Task objective:
Match the word "will". Return each line of the data below where it appears.

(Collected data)
BEGIN

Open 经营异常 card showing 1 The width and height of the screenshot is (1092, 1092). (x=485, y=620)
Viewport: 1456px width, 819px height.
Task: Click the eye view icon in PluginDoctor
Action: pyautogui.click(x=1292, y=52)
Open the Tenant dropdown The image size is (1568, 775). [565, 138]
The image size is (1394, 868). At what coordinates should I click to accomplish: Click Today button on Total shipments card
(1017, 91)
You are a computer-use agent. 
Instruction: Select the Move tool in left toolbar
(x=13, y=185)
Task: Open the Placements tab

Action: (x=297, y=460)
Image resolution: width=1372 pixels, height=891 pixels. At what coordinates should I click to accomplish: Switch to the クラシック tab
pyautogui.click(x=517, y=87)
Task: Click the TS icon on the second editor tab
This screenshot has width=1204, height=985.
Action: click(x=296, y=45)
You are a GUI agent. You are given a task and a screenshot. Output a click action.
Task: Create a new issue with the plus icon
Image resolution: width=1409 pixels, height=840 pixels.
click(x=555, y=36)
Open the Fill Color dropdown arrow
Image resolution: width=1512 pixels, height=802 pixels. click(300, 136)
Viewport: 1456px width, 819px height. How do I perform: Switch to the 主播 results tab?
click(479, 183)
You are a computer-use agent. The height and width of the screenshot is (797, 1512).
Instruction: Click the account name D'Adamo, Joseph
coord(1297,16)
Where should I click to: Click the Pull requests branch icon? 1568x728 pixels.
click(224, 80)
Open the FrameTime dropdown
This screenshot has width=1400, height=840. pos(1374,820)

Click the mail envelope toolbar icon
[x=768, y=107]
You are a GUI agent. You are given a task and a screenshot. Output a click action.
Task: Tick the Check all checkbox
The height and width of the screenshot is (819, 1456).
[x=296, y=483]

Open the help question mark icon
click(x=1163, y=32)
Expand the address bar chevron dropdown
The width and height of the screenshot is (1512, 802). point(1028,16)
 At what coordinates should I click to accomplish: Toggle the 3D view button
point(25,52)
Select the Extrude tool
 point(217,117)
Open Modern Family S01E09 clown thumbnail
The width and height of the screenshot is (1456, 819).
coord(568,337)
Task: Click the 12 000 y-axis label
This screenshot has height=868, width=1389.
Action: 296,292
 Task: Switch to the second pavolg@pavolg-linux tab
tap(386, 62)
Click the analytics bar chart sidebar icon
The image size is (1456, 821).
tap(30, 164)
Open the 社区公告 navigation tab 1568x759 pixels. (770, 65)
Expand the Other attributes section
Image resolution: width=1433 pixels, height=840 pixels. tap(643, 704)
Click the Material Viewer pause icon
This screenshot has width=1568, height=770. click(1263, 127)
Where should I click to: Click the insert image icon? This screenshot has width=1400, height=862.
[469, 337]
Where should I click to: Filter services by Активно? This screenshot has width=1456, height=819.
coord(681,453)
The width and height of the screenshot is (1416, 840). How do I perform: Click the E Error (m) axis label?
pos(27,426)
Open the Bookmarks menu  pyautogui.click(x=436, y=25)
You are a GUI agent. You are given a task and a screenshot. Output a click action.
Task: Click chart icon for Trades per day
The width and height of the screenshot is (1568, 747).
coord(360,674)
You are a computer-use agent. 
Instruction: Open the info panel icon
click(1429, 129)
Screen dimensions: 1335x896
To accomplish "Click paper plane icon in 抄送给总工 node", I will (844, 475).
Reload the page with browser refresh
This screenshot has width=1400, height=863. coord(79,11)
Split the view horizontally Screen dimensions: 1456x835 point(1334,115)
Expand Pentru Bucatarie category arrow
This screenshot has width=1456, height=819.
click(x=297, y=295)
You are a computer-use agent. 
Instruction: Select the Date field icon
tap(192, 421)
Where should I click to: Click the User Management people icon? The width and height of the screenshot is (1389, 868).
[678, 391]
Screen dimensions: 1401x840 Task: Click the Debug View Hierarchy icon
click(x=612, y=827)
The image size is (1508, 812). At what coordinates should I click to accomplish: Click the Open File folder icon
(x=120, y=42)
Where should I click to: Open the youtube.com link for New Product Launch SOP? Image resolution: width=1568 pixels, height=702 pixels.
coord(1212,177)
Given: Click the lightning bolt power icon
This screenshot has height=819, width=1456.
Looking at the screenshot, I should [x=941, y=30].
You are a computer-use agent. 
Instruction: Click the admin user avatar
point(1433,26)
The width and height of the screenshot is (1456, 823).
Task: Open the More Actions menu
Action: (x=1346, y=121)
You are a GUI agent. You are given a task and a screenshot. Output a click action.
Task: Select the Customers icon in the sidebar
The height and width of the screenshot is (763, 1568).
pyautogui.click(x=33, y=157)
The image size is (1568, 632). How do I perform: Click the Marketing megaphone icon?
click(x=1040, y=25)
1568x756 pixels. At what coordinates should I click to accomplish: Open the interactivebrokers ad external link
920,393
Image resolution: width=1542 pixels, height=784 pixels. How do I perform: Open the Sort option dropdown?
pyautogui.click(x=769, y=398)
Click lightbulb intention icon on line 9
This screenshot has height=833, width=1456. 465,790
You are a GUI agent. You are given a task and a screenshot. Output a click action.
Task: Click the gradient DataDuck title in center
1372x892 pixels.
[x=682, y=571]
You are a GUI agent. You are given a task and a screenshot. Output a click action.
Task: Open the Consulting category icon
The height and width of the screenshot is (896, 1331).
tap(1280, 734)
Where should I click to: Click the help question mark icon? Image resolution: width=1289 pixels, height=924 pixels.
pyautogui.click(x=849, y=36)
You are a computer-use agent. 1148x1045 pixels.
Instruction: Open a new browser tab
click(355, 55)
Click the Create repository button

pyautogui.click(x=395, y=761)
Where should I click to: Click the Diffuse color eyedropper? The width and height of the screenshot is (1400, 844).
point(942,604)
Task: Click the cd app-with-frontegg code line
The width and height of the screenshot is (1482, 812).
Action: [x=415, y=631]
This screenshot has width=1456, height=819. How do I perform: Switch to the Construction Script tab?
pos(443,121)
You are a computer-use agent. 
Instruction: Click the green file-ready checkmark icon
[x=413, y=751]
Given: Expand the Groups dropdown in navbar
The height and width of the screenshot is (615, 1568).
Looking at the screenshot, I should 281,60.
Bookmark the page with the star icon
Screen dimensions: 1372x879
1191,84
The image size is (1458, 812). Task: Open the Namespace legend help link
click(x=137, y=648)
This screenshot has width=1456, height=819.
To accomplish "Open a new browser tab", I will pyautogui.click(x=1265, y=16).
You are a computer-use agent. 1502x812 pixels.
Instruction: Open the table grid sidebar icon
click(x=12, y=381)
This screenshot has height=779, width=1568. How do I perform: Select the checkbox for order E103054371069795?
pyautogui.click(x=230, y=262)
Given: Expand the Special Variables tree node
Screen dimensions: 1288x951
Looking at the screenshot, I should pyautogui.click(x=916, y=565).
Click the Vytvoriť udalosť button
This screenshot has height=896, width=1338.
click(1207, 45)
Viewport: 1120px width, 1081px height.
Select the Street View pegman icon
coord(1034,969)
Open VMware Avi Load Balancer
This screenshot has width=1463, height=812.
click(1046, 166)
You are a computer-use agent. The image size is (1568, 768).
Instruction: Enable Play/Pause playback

END

Result for this exercise:
To accomplish "Click paper plane icon in 抄送给总工 node", I will (844, 475).
To accomplish "Open a new browser tab", I will pyautogui.click(x=1265, y=16).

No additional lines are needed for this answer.